§ **SET EXERCISE**
Reproduce the data below, with "Instruction" swapped for "Goal" in every place it occurs and everything else left untouched.

§ **LISTED RECORDS**
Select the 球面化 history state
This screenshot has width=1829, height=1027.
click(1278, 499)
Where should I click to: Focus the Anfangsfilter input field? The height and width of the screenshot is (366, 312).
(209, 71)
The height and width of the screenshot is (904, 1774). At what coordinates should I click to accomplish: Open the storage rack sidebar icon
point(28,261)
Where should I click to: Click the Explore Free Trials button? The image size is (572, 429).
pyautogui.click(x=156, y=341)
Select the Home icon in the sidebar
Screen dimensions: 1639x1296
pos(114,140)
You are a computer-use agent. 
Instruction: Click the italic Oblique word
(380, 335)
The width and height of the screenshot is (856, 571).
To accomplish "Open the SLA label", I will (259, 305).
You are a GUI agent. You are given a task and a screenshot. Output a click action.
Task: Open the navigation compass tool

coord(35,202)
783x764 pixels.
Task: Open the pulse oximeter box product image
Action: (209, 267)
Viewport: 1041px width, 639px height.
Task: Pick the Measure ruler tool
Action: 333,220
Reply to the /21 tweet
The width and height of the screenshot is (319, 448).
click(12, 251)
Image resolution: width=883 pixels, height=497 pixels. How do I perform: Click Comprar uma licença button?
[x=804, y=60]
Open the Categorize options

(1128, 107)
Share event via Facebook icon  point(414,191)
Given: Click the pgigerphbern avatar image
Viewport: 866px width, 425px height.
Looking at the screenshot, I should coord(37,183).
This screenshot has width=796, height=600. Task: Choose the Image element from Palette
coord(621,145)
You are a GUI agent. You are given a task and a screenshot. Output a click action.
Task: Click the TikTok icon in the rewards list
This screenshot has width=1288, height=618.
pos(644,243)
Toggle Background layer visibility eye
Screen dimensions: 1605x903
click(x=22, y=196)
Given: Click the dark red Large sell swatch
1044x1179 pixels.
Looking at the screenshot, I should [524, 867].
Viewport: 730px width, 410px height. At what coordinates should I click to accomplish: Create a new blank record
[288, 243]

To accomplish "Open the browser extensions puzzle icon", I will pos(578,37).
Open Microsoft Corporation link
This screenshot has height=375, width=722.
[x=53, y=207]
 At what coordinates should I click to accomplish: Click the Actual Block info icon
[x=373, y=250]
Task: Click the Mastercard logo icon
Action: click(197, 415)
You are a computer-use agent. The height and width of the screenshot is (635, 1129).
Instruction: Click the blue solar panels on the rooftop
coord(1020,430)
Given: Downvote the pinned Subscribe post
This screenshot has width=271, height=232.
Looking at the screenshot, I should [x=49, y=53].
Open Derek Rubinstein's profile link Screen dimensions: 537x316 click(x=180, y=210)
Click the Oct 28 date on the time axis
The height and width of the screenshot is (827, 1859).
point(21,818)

§ **TASK ANSWER**
Select the 球面化 history state
This screenshot has width=1829, height=1027.
click(1278, 499)
Where should I click to: Focus the Anfangsfilter input field? The height and width of the screenshot is (366, 312).
(209, 71)
The height and width of the screenshot is (904, 1774). At what coordinates should I click to accomplish: Open the storage rack sidebar icon
point(28,261)
Where should I click to: Click the Explore Free Trials button? The image size is (572, 429).
pyautogui.click(x=156, y=341)
Select the Home icon in the sidebar
Screen dimensions: 1639x1296
pos(114,140)
You are a computer-use agent. 
Goal: Click the italic Oblique word
(380, 335)
The width and height of the screenshot is (856, 571).
To accomplish "Open the SLA label", I will (259, 305).
You are a GUI agent. You are given a task and a screenshot. Output a click action.
Task: Open the navigation compass tool

coord(35,202)
783x764 pixels.
Task: Open the pulse oximeter box product image
Action: (209, 267)
Viewport: 1041px width, 639px height.
Task: Pick the Measure ruler tool
Action: 333,220
Reply to the /21 tweet
The width and height of the screenshot is (319, 448).
click(12, 251)
Image resolution: width=883 pixels, height=497 pixels. How do I perform: Click Comprar uma licença button?
[x=804, y=60]
Open the Categorize options

(1128, 107)
Share event via Facebook icon  point(414,191)
Given: Click the pgigerphbern avatar image
Viewport: 866px width, 425px height.
Looking at the screenshot, I should coord(37,183).
This screenshot has width=796, height=600. Task: Choose the Image element from Palette
coord(621,145)
You are a GUI agent. You are given a task and a screenshot. Output a click action.
Task: Click the TikTok icon in the rewards list
This screenshot has width=1288, height=618.
pos(644,243)
Toggle Background layer visibility eye
Screen dimensions: 1605x903
click(x=22, y=196)
Given: Click the dark red Large sell swatch
1044x1179 pixels.
Looking at the screenshot, I should [524, 867].
Viewport: 730px width, 410px height. At what coordinates should I click to accomplish: Create a new blank record
[288, 243]

To accomplish "Open the browser extensions puzzle icon", I will pos(578,37).
Open Microsoft Corporation link
This screenshot has height=375, width=722.
[x=53, y=207]
 At what coordinates should I click to accomplish: Click the Actual Block info icon
[x=373, y=250]
Task: Click the Mastercard logo icon
Action: click(197, 415)
You are a computer-use agent. The height and width of the screenshot is (635, 1129).
Goal: Click the blue solar panels on the rooftop
coord(1020,430)
Given: Downvote the pinned Subscribe post
This screenshot has width=271, height=232.
Looking at the screenshot, I should [x=49, y=53].
Open Derek Rubinstein's profile link Screen dimensions: 537x316 click(x=180, y=210)
Click the Oct 28 date on the time axis
The height and width of the screenshot is (827, 1859).
point(21,818)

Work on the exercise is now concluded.